**TRY IT:** Point out each line of the listing below that contains the word "table".

**WORKING DATA:**
---
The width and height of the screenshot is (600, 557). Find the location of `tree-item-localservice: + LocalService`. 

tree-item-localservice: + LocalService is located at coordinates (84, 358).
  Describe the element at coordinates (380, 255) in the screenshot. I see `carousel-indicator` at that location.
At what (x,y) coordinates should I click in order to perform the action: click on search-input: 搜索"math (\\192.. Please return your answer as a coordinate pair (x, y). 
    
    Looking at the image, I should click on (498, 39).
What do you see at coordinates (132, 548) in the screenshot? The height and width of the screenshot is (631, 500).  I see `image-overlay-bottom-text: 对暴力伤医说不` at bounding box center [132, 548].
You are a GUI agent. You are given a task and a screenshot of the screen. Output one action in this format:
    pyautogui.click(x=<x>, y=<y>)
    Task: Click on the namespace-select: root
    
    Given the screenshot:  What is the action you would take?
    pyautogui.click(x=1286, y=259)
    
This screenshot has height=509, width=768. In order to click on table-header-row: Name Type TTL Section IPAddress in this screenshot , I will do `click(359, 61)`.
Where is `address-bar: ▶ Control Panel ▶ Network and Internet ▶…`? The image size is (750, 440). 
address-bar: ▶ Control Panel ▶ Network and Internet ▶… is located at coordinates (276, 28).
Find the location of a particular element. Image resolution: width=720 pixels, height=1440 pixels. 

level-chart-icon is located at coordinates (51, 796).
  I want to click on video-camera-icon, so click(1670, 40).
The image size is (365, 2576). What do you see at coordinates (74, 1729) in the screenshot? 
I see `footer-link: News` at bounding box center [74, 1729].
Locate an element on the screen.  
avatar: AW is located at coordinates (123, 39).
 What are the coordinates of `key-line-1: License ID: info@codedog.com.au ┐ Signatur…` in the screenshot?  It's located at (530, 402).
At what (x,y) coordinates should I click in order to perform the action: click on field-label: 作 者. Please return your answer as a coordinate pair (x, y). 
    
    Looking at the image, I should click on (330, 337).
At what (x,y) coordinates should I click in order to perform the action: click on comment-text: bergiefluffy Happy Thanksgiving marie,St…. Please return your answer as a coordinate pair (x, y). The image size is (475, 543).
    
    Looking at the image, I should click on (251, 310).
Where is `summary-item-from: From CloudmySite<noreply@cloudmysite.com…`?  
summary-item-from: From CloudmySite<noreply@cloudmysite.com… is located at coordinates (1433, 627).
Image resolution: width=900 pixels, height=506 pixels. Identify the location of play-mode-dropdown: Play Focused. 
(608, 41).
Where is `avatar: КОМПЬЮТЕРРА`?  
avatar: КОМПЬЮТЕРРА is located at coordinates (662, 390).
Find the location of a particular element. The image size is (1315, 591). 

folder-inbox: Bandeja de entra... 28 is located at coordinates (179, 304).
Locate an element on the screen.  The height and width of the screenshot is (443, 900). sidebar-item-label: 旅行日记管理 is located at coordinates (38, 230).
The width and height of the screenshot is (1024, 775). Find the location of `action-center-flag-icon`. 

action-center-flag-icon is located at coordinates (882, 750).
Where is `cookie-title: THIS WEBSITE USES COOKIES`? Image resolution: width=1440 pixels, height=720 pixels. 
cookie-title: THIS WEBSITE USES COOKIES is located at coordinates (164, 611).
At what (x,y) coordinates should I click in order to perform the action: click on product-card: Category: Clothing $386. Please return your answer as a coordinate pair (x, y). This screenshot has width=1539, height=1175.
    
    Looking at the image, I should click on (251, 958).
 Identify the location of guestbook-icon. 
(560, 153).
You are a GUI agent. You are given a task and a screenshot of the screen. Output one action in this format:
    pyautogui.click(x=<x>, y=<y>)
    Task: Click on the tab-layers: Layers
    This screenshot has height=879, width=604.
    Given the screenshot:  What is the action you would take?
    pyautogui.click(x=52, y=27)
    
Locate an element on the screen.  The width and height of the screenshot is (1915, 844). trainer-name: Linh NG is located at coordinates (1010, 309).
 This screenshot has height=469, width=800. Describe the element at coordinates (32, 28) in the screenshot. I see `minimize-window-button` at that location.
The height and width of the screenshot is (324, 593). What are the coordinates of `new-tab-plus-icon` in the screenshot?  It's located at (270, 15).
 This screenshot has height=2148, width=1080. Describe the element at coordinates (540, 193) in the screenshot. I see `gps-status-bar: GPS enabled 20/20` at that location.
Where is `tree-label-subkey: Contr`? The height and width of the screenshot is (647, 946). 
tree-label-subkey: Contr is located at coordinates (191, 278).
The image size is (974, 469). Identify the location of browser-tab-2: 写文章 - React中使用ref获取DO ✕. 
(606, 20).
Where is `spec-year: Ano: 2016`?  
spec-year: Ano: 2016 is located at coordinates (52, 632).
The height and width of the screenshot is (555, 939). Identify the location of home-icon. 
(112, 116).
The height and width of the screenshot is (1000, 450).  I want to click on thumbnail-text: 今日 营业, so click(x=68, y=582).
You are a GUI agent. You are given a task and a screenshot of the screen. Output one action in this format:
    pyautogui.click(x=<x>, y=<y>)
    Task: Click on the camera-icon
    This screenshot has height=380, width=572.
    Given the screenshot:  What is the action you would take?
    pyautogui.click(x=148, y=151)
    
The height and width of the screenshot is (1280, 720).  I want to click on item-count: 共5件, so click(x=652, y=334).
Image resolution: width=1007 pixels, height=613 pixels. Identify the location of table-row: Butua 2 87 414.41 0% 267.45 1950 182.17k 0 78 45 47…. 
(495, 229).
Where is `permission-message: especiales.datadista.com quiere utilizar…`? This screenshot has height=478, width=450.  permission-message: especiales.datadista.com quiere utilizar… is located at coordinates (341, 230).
---
**EXERCISE SOLUTION:**
This screenshot has height=509, width=768. In order to click on table-header-row: Name Type TTL Section IPAddress in this screenshot , I will do `click(359, 61)`.
Image resolution: width=1007 pixels, height=613 pixels. Identify the location of table-row: Butua 2 87 414.41 0% 267.45 1950 182.17k 0 78 45 47…. 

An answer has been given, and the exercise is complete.